> **Task objective**
Quote each of the rows below word for word, leaving out the pictures.

+ + + + + + +

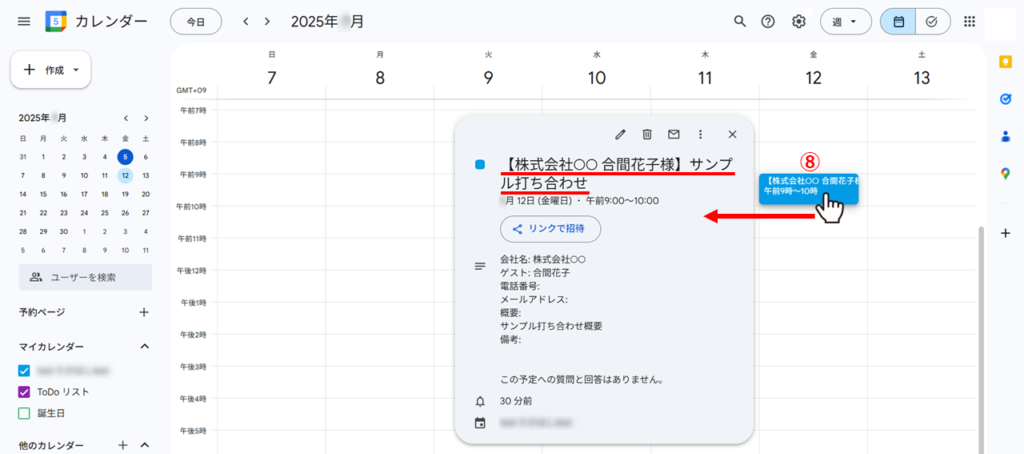Click the 今日 button

196,21
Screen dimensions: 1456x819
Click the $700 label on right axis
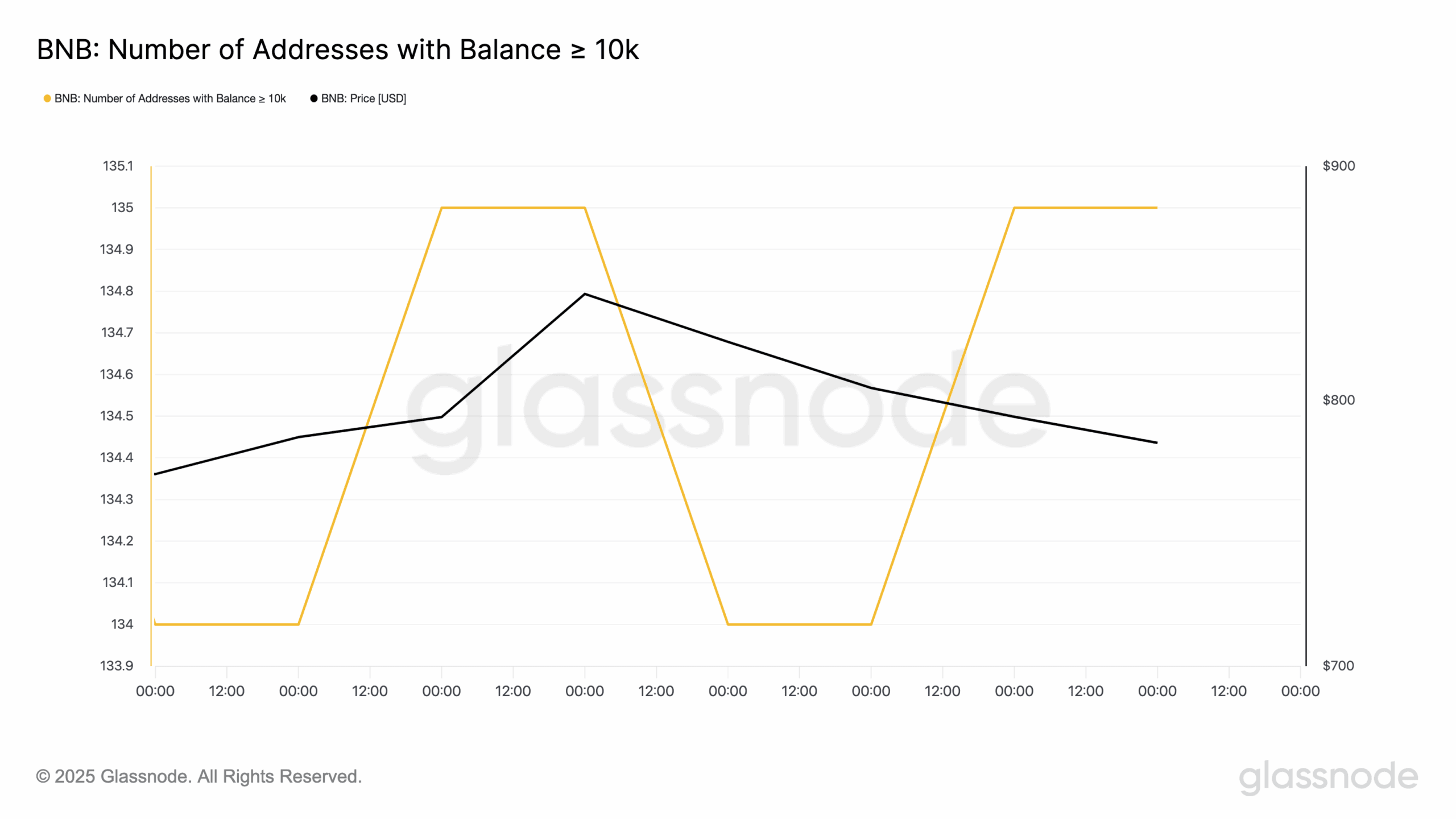coord(1338,665)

+ + + + + + +

> **In response**
Click the 今日 button

196,21
Screen dimensions: 1456x819
Click the $700 label on right axis
coord(1338,665)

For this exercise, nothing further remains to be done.